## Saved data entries

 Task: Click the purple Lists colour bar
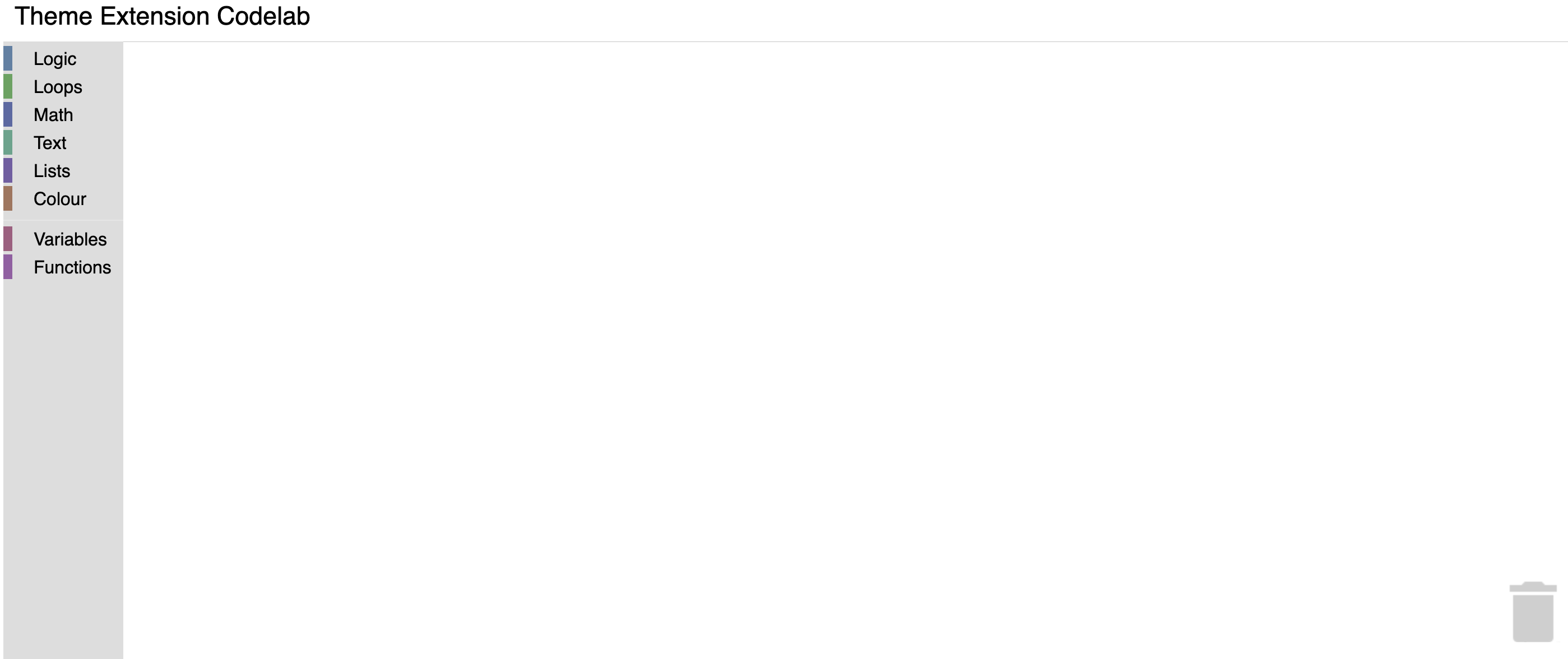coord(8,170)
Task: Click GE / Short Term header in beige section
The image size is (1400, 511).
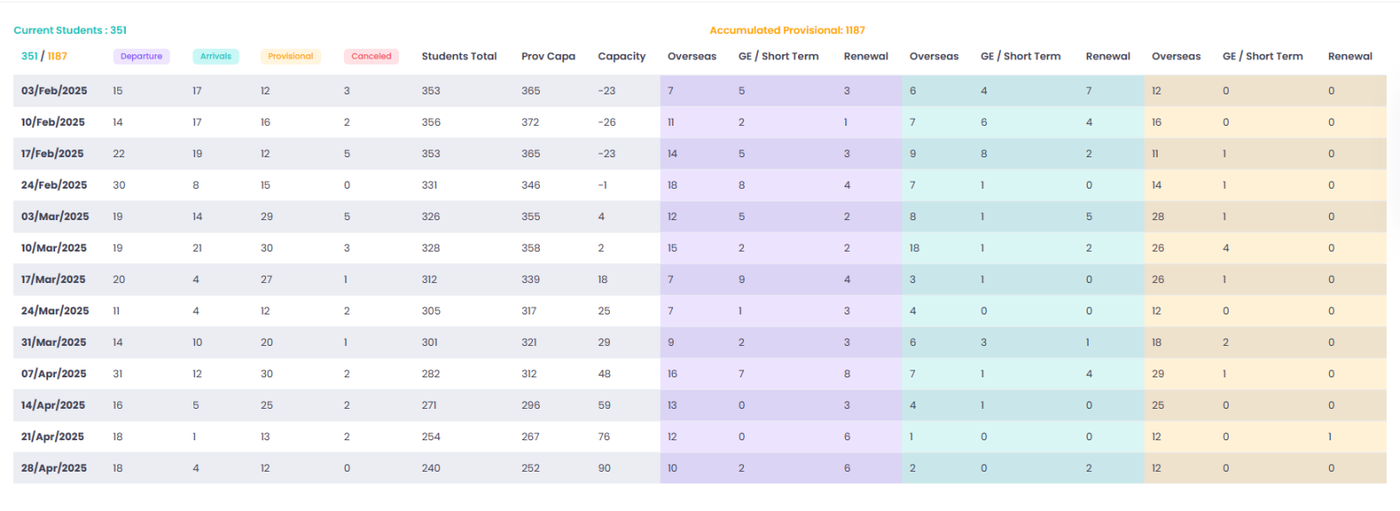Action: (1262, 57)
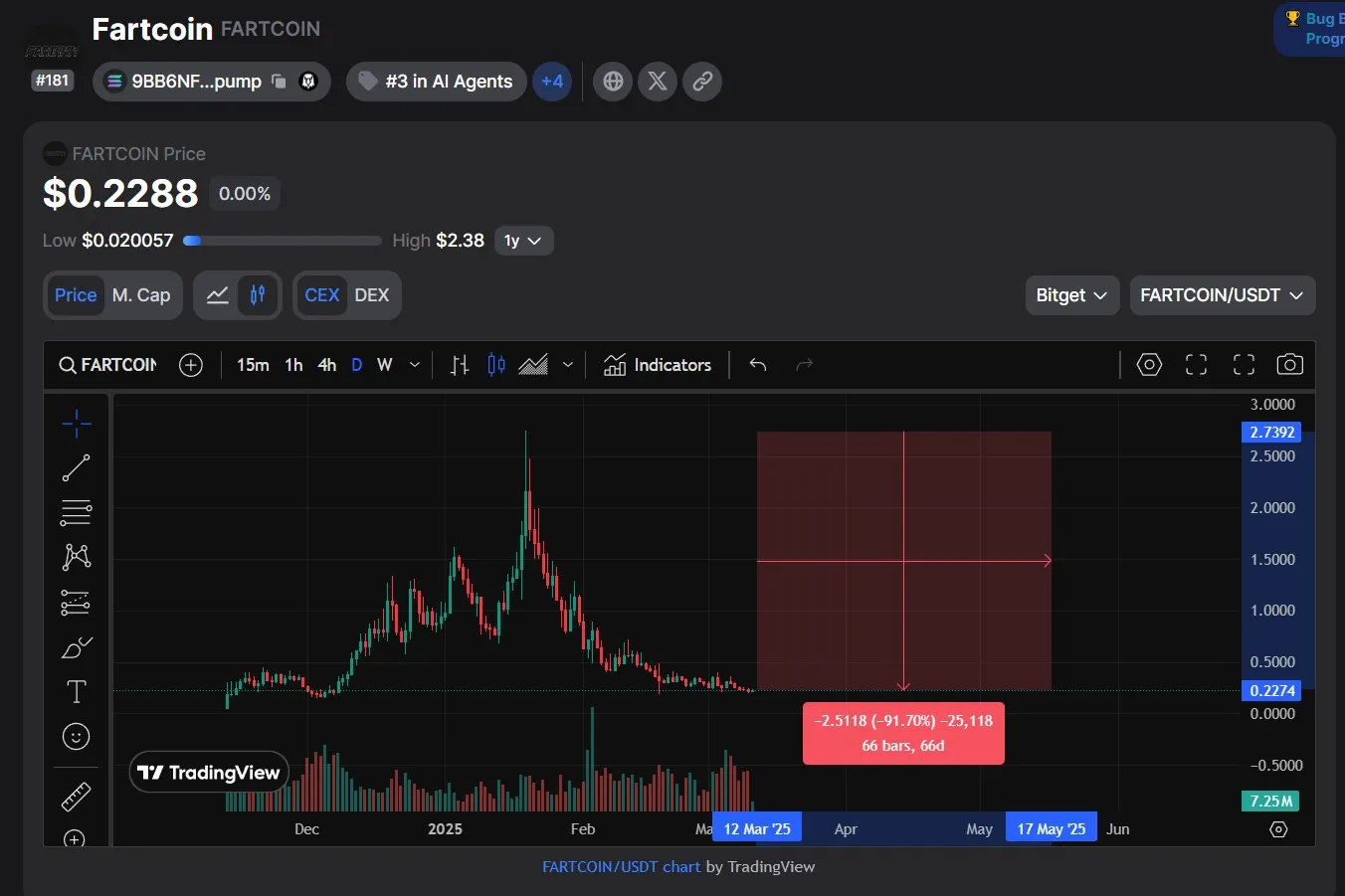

## Task description
Copy every record exactly as written, leaving out the pictures.

## Response to the task
 Task: Click the purple Lists colour bar
coord(8,170)
Task: Click GE / Short Term header in beige section
The image size is (1400, 511).
Action: (1262, 57)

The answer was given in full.